菅首相の辞任を最大限の表現で惜しむのは、知識人向け週間新聞「ディー・ツァイト」のオンライン。見出しは「菅の退陣はフクシマ忘却のはじまり」、「菅首相の辞任は大きな損失、彼は福島原発事故から教訓を汲み取ろうとした唯一の日本の政治家だった」というリードも付く。「この数ヶ月の菅首相は、他の日本の政治家の誰にも見られないほど、福島原発の事故から過激な教訓を汲み取ろうとする勇気を持っていた。原発災害について日本人としては典型的でないやり方で透明性を求め、議論を巻き起こした。しかし、それらすべては彼の退陣とともに消え去り、日本の社会がまた元の妥協を求め、融和に傾くメンタリティーに戻ってしまう恐れがある。そうなれば原発災害の解明はますます難しくなるであろう。

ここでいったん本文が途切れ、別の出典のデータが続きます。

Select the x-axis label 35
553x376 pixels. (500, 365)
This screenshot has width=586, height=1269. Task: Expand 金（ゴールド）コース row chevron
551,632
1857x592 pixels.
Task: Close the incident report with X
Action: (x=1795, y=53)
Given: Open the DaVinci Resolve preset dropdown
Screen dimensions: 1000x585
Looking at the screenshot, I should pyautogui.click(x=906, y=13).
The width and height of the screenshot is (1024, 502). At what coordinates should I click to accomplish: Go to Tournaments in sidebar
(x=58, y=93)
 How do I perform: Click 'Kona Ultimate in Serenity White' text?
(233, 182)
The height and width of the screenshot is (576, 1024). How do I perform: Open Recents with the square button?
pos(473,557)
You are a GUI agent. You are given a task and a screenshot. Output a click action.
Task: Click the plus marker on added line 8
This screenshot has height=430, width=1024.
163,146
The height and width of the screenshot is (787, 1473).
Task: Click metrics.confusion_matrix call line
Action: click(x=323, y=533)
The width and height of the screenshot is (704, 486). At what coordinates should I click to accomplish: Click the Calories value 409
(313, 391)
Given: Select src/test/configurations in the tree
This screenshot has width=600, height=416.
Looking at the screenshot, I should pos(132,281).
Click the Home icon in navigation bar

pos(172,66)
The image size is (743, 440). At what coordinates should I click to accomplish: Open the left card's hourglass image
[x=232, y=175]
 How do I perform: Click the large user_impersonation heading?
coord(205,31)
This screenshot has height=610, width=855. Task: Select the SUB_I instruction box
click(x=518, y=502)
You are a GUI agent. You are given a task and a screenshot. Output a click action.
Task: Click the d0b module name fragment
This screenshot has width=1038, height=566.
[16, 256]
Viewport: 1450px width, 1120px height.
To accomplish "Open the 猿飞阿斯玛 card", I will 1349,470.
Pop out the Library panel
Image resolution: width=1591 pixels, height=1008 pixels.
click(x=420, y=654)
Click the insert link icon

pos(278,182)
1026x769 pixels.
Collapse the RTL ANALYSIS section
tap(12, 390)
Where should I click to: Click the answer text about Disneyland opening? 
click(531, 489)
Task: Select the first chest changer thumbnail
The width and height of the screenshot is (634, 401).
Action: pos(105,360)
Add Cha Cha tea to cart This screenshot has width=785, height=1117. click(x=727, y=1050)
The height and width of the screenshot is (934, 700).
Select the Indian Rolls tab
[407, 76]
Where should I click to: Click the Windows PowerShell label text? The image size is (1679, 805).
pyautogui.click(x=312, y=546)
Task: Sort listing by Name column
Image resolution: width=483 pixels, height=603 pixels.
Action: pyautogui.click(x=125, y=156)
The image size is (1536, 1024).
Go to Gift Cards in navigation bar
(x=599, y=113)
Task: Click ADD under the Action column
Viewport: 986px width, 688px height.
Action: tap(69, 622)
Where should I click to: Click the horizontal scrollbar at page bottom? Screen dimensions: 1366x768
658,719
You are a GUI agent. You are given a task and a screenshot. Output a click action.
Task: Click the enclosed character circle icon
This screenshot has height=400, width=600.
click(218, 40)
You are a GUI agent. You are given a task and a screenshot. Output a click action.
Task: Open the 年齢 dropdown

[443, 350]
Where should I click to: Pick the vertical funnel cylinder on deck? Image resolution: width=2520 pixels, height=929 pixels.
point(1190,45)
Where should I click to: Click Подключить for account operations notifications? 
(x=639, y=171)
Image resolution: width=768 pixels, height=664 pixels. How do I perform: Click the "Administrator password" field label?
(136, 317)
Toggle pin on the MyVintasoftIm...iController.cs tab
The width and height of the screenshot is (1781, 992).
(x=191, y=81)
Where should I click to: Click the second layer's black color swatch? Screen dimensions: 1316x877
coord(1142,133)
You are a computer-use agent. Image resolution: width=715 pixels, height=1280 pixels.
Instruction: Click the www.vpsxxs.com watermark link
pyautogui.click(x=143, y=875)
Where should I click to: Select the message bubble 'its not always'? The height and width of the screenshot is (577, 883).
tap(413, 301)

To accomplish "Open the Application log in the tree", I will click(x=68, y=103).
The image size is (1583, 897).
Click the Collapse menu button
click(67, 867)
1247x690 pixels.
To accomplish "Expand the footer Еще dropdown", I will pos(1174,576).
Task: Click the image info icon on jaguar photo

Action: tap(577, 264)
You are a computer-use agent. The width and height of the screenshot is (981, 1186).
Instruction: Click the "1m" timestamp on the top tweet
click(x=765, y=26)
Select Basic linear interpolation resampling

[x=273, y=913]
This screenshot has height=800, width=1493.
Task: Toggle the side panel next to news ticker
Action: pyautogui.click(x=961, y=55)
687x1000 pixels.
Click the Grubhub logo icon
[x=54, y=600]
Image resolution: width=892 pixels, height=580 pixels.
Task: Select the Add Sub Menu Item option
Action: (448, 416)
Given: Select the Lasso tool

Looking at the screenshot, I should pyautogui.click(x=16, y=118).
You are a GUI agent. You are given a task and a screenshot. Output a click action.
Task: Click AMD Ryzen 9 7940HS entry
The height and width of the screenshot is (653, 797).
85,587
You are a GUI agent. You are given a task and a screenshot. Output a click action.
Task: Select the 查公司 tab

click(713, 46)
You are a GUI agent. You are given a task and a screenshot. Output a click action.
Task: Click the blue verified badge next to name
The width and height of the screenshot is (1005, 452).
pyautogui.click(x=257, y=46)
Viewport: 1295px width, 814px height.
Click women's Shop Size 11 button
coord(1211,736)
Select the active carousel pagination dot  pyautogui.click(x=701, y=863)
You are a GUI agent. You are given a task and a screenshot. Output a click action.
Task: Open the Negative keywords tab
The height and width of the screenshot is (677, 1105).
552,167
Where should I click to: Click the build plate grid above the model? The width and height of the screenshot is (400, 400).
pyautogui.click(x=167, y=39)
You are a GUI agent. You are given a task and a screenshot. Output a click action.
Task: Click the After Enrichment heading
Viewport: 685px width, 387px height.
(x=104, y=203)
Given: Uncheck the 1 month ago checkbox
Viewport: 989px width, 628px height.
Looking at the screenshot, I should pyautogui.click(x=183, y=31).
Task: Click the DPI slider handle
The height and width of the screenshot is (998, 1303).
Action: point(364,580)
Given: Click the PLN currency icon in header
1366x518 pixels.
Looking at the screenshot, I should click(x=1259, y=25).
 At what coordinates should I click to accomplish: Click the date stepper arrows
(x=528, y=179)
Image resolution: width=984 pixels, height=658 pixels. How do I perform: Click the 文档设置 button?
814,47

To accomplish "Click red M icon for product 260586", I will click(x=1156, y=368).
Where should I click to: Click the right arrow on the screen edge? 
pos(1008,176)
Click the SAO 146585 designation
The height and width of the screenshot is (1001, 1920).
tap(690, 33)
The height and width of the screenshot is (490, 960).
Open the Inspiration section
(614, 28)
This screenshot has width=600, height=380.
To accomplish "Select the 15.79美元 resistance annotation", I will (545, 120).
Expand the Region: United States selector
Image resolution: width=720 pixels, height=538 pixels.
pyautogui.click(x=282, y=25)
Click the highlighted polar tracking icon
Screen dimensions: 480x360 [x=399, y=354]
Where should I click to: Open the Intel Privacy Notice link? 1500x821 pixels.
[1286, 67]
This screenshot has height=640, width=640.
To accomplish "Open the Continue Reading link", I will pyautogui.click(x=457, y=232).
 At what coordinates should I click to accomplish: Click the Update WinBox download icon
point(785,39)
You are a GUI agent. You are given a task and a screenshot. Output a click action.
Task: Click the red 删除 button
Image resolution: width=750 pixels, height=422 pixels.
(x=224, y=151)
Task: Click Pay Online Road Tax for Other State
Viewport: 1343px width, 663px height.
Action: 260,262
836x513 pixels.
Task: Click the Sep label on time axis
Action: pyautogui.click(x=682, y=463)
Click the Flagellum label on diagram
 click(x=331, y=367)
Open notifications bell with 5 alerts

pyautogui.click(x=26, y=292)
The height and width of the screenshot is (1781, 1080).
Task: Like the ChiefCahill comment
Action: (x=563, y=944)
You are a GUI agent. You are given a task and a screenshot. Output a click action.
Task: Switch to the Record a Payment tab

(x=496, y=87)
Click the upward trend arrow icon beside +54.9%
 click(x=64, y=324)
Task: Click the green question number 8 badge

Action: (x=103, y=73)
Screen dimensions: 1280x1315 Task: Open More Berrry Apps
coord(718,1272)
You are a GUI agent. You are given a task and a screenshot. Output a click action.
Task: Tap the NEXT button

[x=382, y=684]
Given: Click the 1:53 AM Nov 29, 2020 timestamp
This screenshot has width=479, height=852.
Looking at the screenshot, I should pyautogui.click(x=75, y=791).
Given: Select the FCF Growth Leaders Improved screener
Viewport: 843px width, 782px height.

菅首相は、厳しい現実から逃避し、安易な方向に流れやすい日本社会のメカニズムに疑問を呈したのだった。」日本では理解されなかった菅首相を、ドイツのこの記者は市民運動出身とも結びつけて高く評価する。「非常な危機に直面しても菅は官僚や原発関係者を信用しなかった。原子炉災害の規模を隠そうとした東京電力の責任者を叱りつけ、後には他の原発の安全性に問題があるとして急遽操業停止を決め、8月6日には広島の原爆投下による被爆とフクシマの被曝に類似性を認めた。これらすべてが日本ではいかに過激に響くか、西側世界は予想することもできないだろう。日本のエリートたちはショックを受けた。彼の合理的な態度は、コンセンサスに重きを置く日本社会にとっては、度が過ぎると受け取られたのだろう。」こう論じた記者は、「しかし、人々は間もなく、彼がいないことを痛切に残念がるようになるだろう」と予想している。

 

 

One Response to 日本の首相交代劇

  1. みづき says:

    私も菅直人総理には期待していたので、あんな形で
    やめることになったのが残念です。
    菅直人総理への日本人の反応を見ていると、
    「代替案を示さず、とりあえず批判だけする。
    新しいもの(次の総理とか)をよく知らないまま
    むやみに期待する」という、日本人の
    悪い癖が出たように思いました。